In fact, despite the pandemic, a record number of satellites were launched in 2020, more than triple the number from the year before, according to the  Satellite Industry Association, an upward trend that seems poised to continue.

“Every satellite company that I know of is hiring, and at a record pace,” Hawkins said. “I think that UT graduates are in a great position to enter this emerging market.”

Hawkins was not the only one with MABE connections during his time on the Artemis I mission. NASA Space Act Agreements Manager and Architecture Lead for Exploration Augmentation Module Project Paul Bookout (MS ’02), whose career spans from shuttle missions to deep space habitats, was also working on the program from the NASA side.

Bookout worked on his master’s degree in engineering science and mechanics while working at NASA Marshall Spaceflight Center, but now finds himself on the cusp of retirement.

“I got to work with Dr. Bookout during a special integration with a full team of engineers from

Japan Aerospace Exploration Agency,” said Hawkins. “Interfacing with Japan’s space agency was really a dream come true. I think Tennessee has a special connection with Japan.”

The Japanese satellite at the heart of that project—OMOTENASHI, the Japanese word for hospitality—will make a controlled descent to the lunar surface, which would make Japan the fourth nation to successfully land on the Moon, following the US, the Soviet Union, and China.
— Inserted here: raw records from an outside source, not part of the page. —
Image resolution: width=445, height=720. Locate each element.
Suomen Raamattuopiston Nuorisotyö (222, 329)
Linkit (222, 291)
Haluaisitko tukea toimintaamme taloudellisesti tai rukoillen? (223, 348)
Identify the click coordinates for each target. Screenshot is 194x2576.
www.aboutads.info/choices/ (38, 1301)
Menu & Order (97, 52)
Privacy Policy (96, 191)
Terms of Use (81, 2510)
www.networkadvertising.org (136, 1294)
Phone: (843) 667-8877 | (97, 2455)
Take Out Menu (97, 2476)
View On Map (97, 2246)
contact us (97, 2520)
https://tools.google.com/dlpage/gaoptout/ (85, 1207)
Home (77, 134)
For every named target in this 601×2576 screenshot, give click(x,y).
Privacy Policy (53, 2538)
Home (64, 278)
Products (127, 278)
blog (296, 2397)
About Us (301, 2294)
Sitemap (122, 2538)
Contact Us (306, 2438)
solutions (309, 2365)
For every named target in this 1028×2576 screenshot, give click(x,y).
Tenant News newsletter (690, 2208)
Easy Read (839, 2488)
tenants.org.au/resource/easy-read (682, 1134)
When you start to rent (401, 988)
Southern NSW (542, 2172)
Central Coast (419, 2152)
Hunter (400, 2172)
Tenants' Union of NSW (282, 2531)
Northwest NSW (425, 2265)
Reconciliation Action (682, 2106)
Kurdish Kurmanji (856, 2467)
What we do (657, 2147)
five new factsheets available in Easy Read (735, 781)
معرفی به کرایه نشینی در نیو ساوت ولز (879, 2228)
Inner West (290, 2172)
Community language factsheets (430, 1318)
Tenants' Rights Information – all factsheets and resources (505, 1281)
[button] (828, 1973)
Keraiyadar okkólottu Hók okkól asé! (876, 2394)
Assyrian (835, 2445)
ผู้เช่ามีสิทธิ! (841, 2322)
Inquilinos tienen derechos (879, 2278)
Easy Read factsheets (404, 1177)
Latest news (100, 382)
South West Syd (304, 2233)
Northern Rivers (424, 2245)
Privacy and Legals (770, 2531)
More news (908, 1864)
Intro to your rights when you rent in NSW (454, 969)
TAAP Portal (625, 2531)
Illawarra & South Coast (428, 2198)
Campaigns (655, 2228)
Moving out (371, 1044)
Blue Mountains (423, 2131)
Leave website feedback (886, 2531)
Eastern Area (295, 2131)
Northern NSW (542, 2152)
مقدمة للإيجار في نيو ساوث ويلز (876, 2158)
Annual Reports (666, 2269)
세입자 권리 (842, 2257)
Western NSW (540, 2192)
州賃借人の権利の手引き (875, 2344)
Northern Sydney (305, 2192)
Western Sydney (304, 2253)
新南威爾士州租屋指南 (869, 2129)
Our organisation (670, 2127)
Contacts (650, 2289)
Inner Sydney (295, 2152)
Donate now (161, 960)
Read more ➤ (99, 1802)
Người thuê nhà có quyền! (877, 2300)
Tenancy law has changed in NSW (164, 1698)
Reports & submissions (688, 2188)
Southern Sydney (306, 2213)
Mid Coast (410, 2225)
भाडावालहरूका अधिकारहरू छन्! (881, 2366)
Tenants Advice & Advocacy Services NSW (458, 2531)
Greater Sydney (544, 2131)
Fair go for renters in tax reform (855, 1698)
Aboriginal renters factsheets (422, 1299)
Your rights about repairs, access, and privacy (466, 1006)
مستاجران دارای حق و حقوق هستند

India and Israel have each had planned landings end in crashes in recent years, highlighting the difficulty of the task.

The lander would provide valuable data related to landing maneuvers, as well as radiation measurements, helping pave the way for future missions.

During his time on campus, Hawkins was a driving force in several activities including the launching of Tech CarniVol, a science and technology day of activities for Tickle College of Engineering students that ran alongside Engineers Day, and working with UT’s Amateur Radio Club to earn selection for a chance to try to contact the International Space Station as it passed overhead.

Space has long been his passion, though, and one of the biggest impacts he made while at UT was helping found the Student Space Technology Association in 2015. Now more than six years later, it is still going strong with healthy support from students, faculty, staff, and donors.

It’s a role Hawkins is rightly proud of playing, and one that he hopes continues to inspire students.

“I loved my time at UT and I am so grateful for the opportunities it afforded me,” he said. “When I was in school, I tried really hard to promote space to the college, and in just a couple of years I was able to work on some of the biggest programs at NASA. I want students to know that UT is represented here at the edge of science and exploration, and that they can be a part of it.”

If you are a student interested in working in space-related fields, your odds are good of finding those opportunities, according to Hawkins.

“You have to be building things constantly,” he said. “The administration was a huge supporter of extracurricular engineering and funding was always available when we needed it.”

He also encourages students to reach out to him via his email or on the department’s LinkedIn page if they are interested in finding an aerospace-based career, while also highly recommending Tyvak to current students.

Just another sign that, for UT graduates, the possibilities are as endless as space itself.